WHAT THE TASK REQUIRES: How many lines in the items below contain the string "Where"? Matching is case-sensitive. Reply with the number only.

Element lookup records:
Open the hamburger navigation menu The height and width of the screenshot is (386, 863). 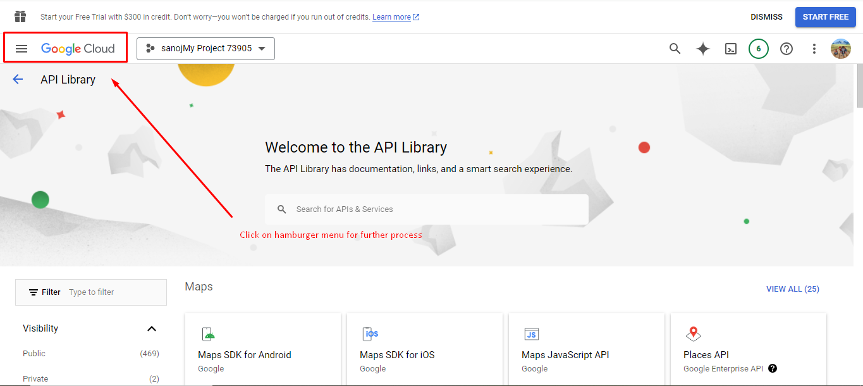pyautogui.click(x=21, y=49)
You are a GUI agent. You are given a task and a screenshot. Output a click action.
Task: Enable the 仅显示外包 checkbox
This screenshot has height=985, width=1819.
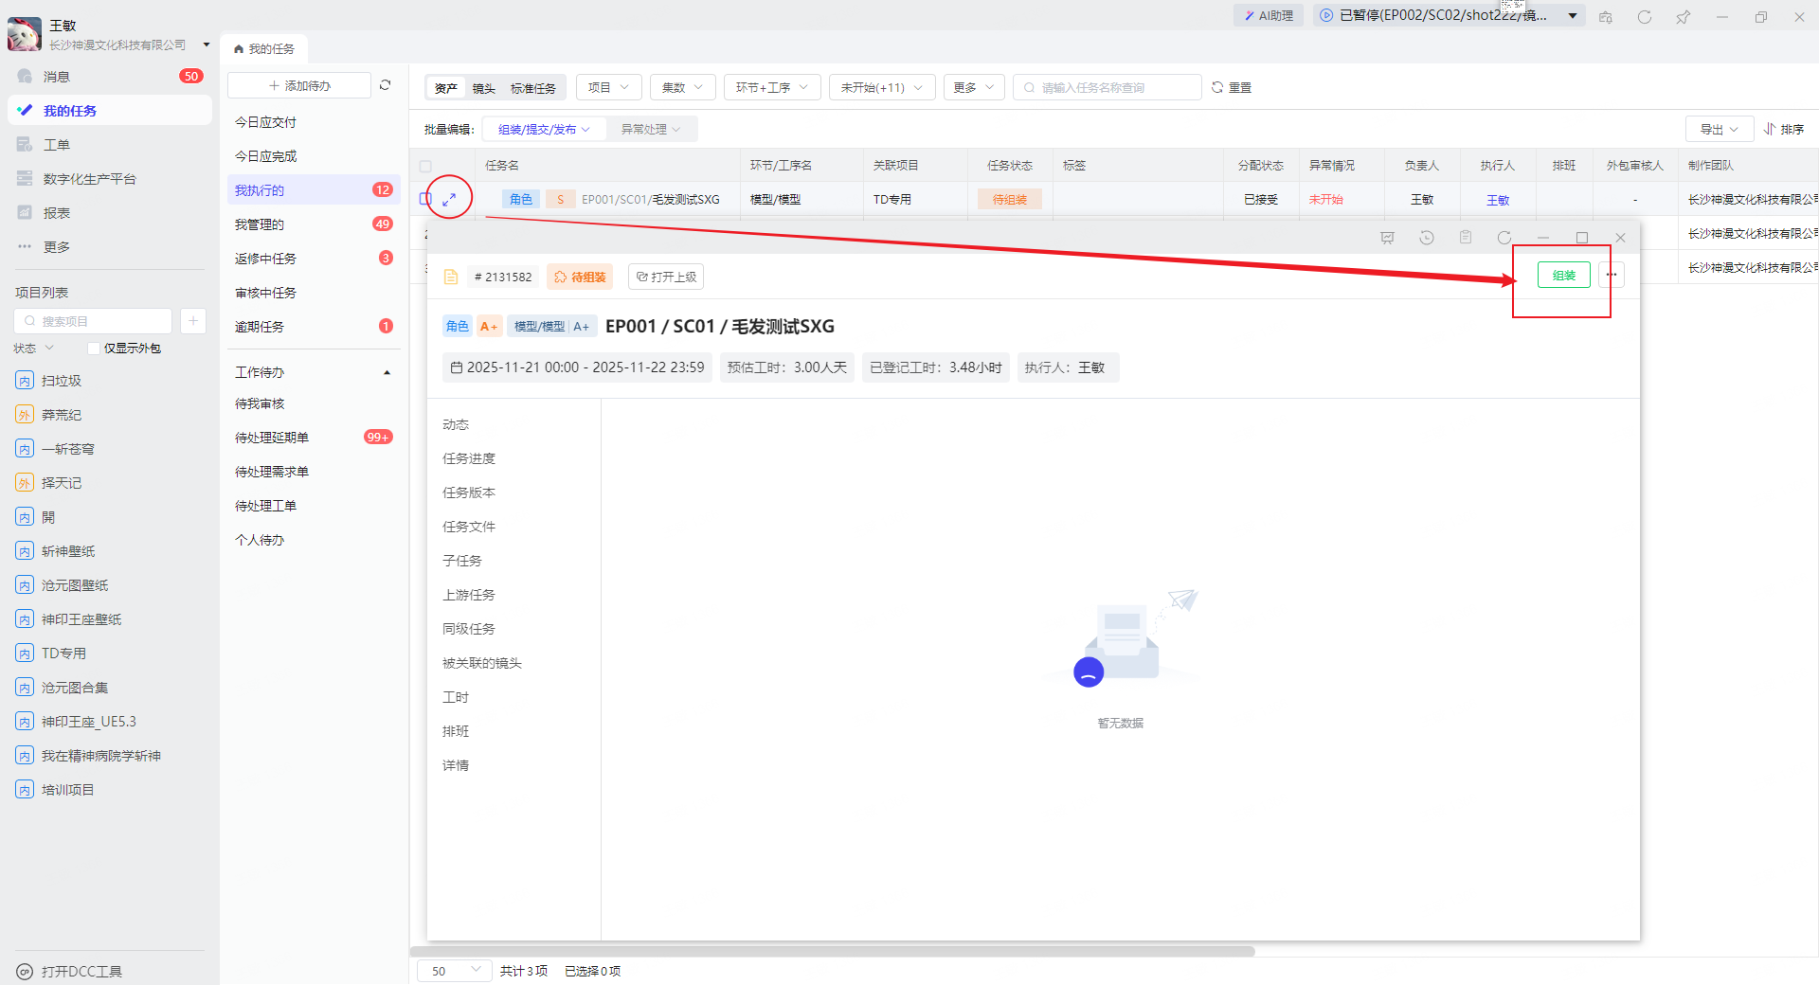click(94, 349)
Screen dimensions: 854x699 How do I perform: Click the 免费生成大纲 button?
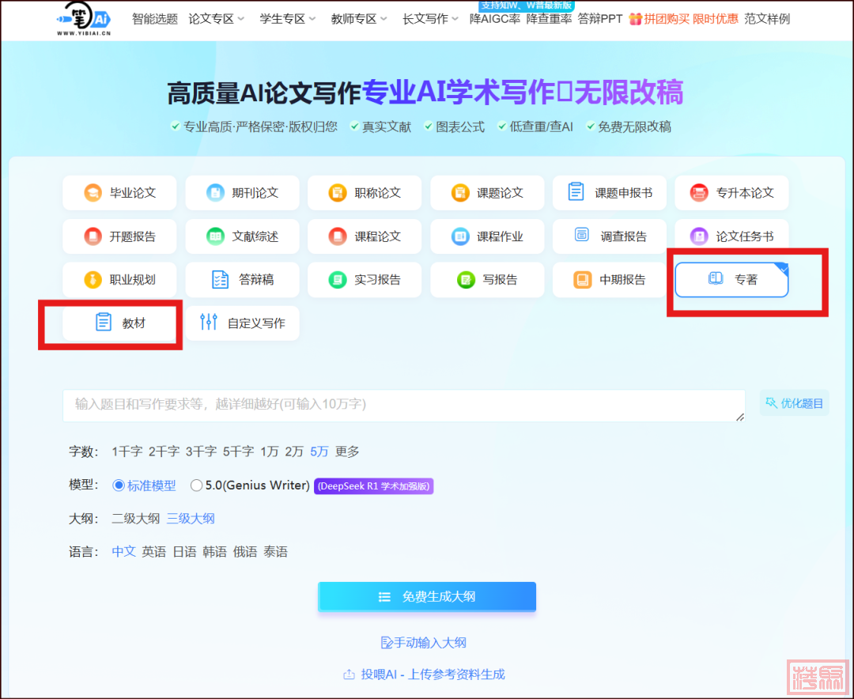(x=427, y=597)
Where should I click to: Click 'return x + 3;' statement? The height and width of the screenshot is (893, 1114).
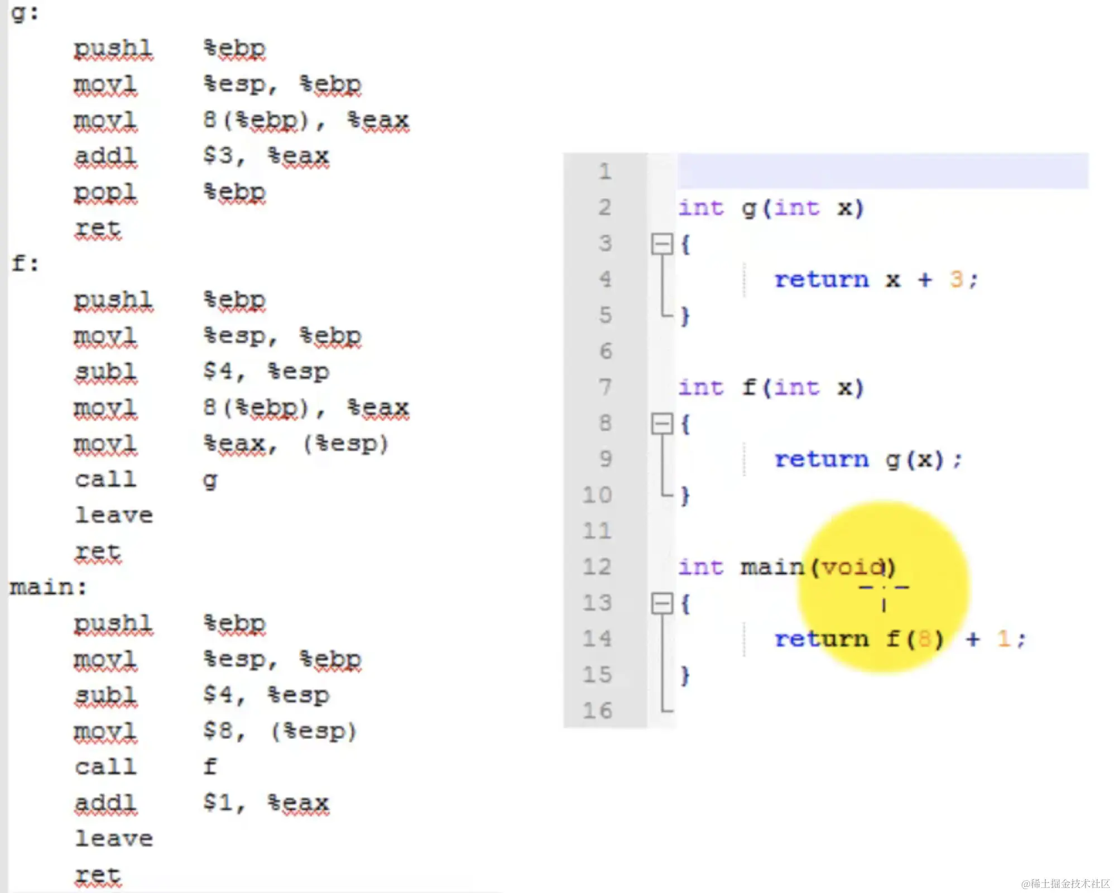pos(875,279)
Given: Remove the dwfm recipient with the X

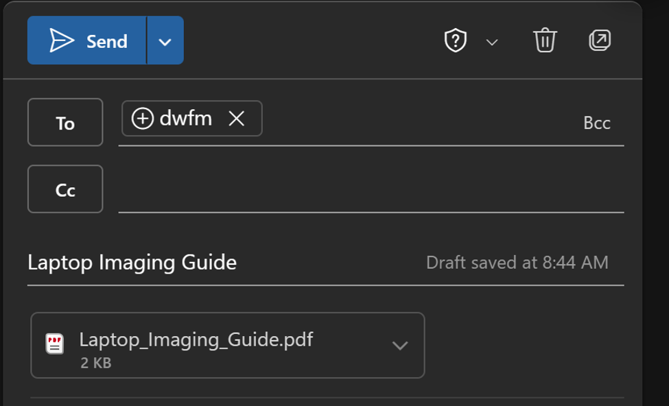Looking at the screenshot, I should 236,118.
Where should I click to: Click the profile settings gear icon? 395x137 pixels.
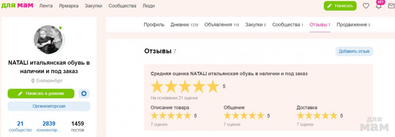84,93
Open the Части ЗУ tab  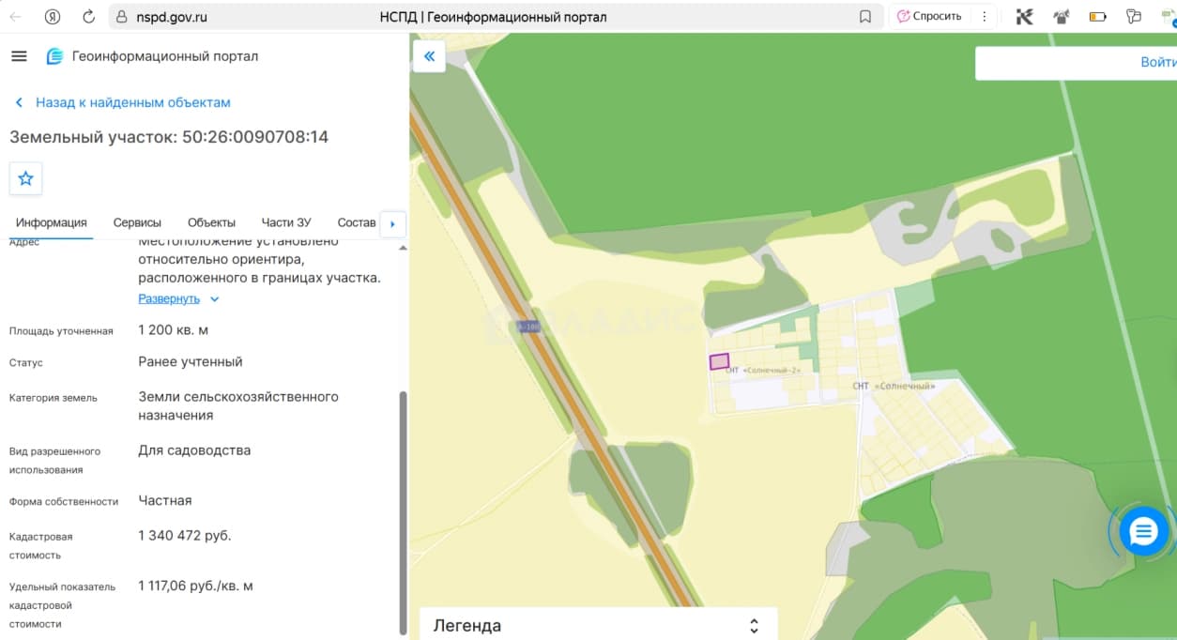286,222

SOLUTION TO THIS PROBLEM: 2